Context Window Visualizer

See how your prompt, context, and output fill a model's context window.

Color-coded visualization of how tokens are distributed across system prompt, retrieved chunks, conversation history, and reserved output within a model's context limit. Spot overflow before you hit it. It runs free in your browser on Gera Tools, with nothing uploaded.

Last updated Source: Gera Tools

How are tokens estimated here?

This tool uses a character-based heuristic of roughly four characters per token, which is close to the true tokenizer count for typical English text. It is an estimate, not an exact tokenizer count, so leave a safety margin of 10-15 percent for production use.

Visualize your token budget before you hit the limit

Every model has a fixed context window — the total number of tokens it can read and write in a single call. That budget is shared across your system prompt, any retrieved context, the conversation history, the user’s question, and the model’s own reply. This tool lays all of those out on a single stacked bar so you can see at a glance whether you fit, and which section is eating the most space.

How it works

Pick your model to set the total token limit, then paste each part of your prompt into its own box. The tool estimates token counts using a character-based heuristic (about four characters per token for English), adds the output tokens you want to reserve for the reply, and renders a color-coded bar showing the share of the window each part consumes. If the total exceeds the limit, the bar turns red and the overflow amount is shown.

Why each section gets its own color

The visualizer assigns a distinct color to each component: system prompt, retrieved context chunks, conversation history, user message, and reserved output. This is not just aesthetic — it tells you at a glance which component is the dominant consumer, which is the most likely culprit when you approach overflow, and which is fixed versus controllable.

The system prompt is typically fixed for a given application; it is the floor on your budget.

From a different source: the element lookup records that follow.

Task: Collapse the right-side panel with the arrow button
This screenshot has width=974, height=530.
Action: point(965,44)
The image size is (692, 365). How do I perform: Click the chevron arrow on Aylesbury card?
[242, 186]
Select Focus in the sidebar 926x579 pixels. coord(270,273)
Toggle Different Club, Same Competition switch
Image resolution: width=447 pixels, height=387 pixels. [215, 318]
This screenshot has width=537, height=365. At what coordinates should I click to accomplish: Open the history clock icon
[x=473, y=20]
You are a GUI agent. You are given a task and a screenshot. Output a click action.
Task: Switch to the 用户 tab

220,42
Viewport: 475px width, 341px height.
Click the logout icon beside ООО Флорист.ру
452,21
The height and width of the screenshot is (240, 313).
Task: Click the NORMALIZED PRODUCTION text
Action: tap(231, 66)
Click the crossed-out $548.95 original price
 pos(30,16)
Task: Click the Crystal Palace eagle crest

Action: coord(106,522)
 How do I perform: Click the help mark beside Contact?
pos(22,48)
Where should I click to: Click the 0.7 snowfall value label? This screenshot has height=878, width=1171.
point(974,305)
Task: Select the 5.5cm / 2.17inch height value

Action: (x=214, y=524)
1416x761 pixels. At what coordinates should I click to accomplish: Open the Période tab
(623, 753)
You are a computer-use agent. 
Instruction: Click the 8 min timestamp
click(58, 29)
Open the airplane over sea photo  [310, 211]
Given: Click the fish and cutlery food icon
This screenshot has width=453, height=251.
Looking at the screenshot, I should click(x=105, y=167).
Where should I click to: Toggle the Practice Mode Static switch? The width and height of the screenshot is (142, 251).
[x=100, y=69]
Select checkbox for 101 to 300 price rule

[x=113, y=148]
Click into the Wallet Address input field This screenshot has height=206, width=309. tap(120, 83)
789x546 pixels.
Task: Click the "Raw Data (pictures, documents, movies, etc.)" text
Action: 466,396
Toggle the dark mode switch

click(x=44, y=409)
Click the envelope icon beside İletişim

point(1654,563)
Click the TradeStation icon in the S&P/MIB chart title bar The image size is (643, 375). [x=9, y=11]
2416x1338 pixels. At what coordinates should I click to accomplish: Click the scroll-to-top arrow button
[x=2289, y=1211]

Retrieved chunks are the largest variable component and the first lever when you need to trim. Conversation history grows with every turn and is the sneaky accumulator that causes overflow in long sessions even when individual turns are short. The reserved output block is easy to forget — if you leave it at zero, you are implicitly leaving no room for a reply.

A common architecture walkthrough

For a RAG application answering questions over a knowledge base:

  1. System prompt — 300 tokens. Fixed. Contains instructions, output format, and persona. Goes first and does not change.
  2. Retrieved chunks — 3 chunks at roughly 400 tokens each = 1,200 tokens. Variable per query. These are the paragraphs most relevant to the user’s question.
  3. Conversation history — 600 tokens. Grows per turn. After 5-6 exchanges, this starts to crowd the chunks.
  4. User message — 50 tokens. Almost always short.
  5. Reserved output — 800 tokens. Enough for a detailed multi-paragraph answer.

Total: 2,950 tokens. On a 4,096-token model, this barely fits. On a 32k model, it is negligible and you can retrieve 10-20 chunks instead of 3, dramatically improving answer quality.

Paste these sections into the visualizer to confirm the actual numbers before building the application — what looks comfortable on paper sometimes overflows in practice once you add longer queries or richer history.

Tips for managing the budget

  • Reserve output tokens first. Allocate what you need for a good response before fitting inputs, not as an afterthought. If you regularly need 2,000 token replies, budget for them from the start.
  • Rank chunks and fit as many as the budget allows. Score retrieved chunks by relevance, then fit them in score order until the budget is exhausted. The last chunk admitted is the least relevant one the model sees.
  • Summarize conversation history at a threshold. Once history exceeds, for example, 30% of the window, compress older turns into a summary block. This keeps recency and saves space without dropping context entirely.
  • Use the 10-15% safety margin. Because the four-characters-per-token heuristic is approximate, stay comfortably below the hard limit — not within 50 tokens of it.

If you consistently overflow, summarize old history or move to a larger-context model rather than blindly dropping chunks.